The following shows the sequence of commands needed to update a Bugzilla installation via CVS, and a typical series of results.
bash$ cd /var/www/html/bugzilla bash$ cvs login Logging in to :pserver:firstname.lastname@example.org:2401/cvsroot CVS password: ('anonymous', or just leave it blank) bash$ cvs -q update -r BUGZILLA-2_18_1 -dP P checksetup.pl P collectstats.pl P globals.pl P docs/rel_notes.txt P template/en/default/list/quips.html.tmpl (etc.)
If a line in the output from cvs update begins with a C, then that represents a file with local changes that CVS was unable to properly merge. You need to resolve these conflicts manually before Bugzilla (or at least the portion using that file) will be usable.
If you are unable (or unwilling) to use CVS, another option that's always available is to obtain the latest tarball from the Download Page and create a new Bugzilla installation from that.
This sequence of commands shows how to get the tarball from the command-line; it is also possible to download it from the site directly in a web browser. If you go that route, save the file to the /var/www/html directory (or its equivalent, if you use something else) and omit the first three lines of the example.
bash$ cd /var/www/html bash$ wget ftp://ftp.mozilla.org/pub/mozilla.org/webtools/bugzilla-2.18.1.tar.gz (Output omitted) bash$ tar xzvf bugzilla-2.18.1.tar.gz bugzilla-2.18.1/ bugzilla-2.18.1/.cvsignore bugzilla-2.18.1/1x1.gif (Output truncated) bash$ cd bugzilla-2.18.1 bash$ cp ../bugzilla/localconfig* . bash$ cp -r ../bugzilla/data . bash$ cd .. bash$ mv bugzilla bugzilla.old bash$ mv bugzilla-2.18.1 bugzilla
The cp commands both end with periods which is a very important detail, it tells the shell that the destination directory is the current working directory.
This upgrade method will give you a clean install of Bugzilla with the same version as the tarball. That's fine if you don't have any local customizations that you want to maintain, but if you do then you will need to reapply them by hand to the appropriate files.
It's worth noting that since 2.12, the Bugzilla tarballs come CVS-ready, so if you decide at a later date that you'd rather use CVS as an upgrade method, your code will already be set up for it.

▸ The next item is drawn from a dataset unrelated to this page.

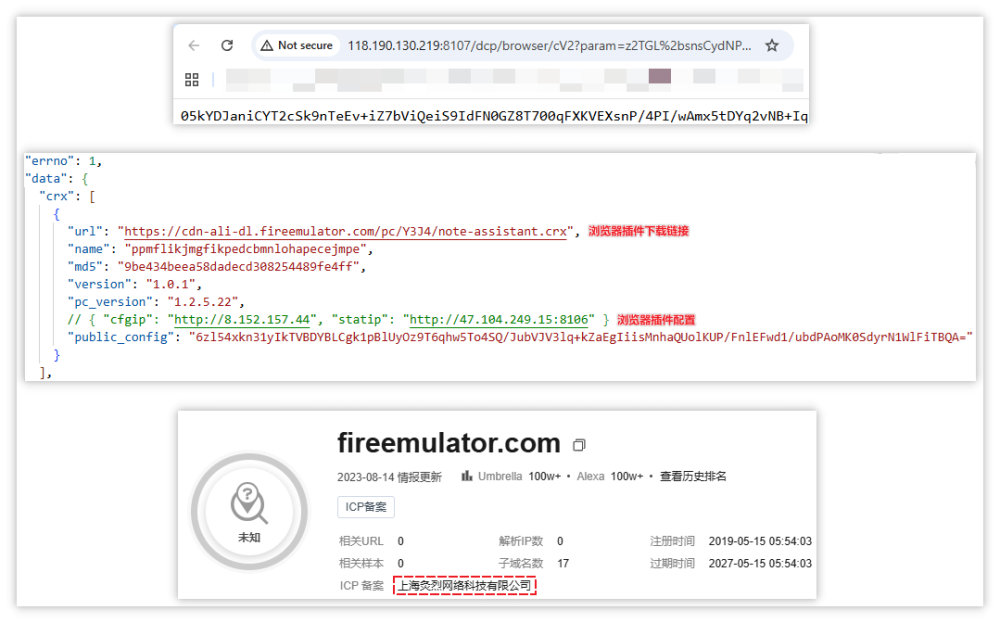Image resolution: width=1000 pixels, height=623 pixels.
Task: Click the Not secure warning indicator
Action: click(x=297, y=46)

If you are doing a bugfix upgrade -- that is, one where only the last number of the revision changes, such as from 2.16.6 to 2.16.7 -- then you have the option of obtaining and applying a patch file from the Download Page. This file is made available by the Bugzilla Development Team, and is a collection of all the bug fixes and security patches that have been made since the last bugfix release. If you are planning to upgrade via patches, it is safer to grab this developer-made patch file than to read the patch notes and apply all (or even just some of) the patches oneself, as sometimes patches on bugs get changed before they get checked in.
As above, this example starts with obtaining the file via the command line. If you have already downloaded it, you can omit the first two commands.

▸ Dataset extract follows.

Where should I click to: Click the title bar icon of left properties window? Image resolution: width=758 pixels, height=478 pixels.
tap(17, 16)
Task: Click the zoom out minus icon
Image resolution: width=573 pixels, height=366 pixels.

bash$ cd /var/www/html/bugzilla bash$ wget ftp://ftp.mozilla.org/pub/mozilla.org/webtools/bugzilla-2.18.0-to-2.18.1.diff.gz (Output omitted) bash$ gunzip bugzilla-2.18.0-to-2.18.1.diff.gz bash$ patch -p1 < bugzilla-2.18.0-to-2.18.1.diff patching file checksetup.pl patching file collectstats.pl patching file globals.pl (etc.)

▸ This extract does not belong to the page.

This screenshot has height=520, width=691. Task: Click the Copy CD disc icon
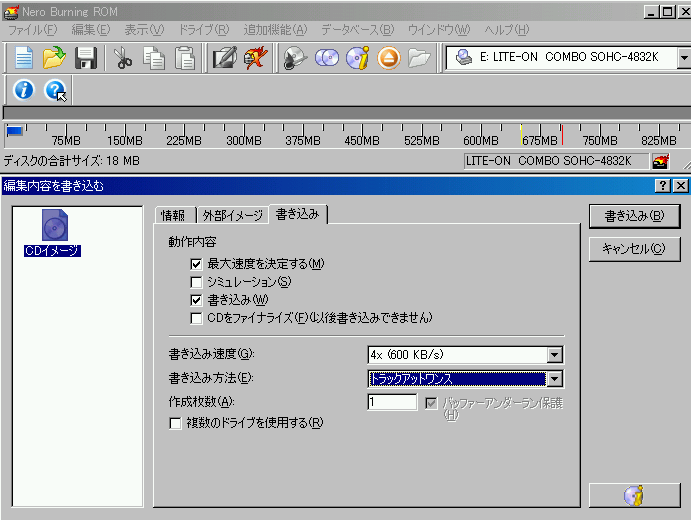(x=327, y=58)
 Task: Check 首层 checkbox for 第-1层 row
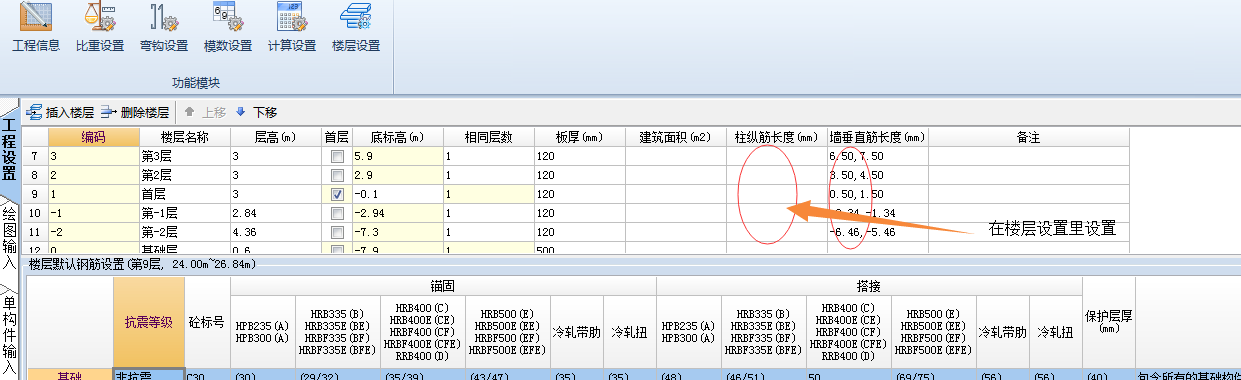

Be aware that upgrading from a patch file does not change the entries in your CVS directory. This could make it more difficult to upgrade using CVS (Section 126.96.36.199) in the future.
Regardless of which upgrade method you choose, you will need to run ./checksetup.pl before your Bugzilla upgrade will be complete.
bash$ cd bugzilla bash$ ./checksetup.pl
The period at the beginning of the command ./checksetup.pl is important and can not be omitted.
If you have done a lot of local modifications, it wouldn't hurt to run the Bugzilla Testing suite. This is not a required step, but it isn't going to hurt anything, and might help point out some areas that could be improved. (More information on the test suite can be had by following this link to the appropriate section in the Developers' Guide.)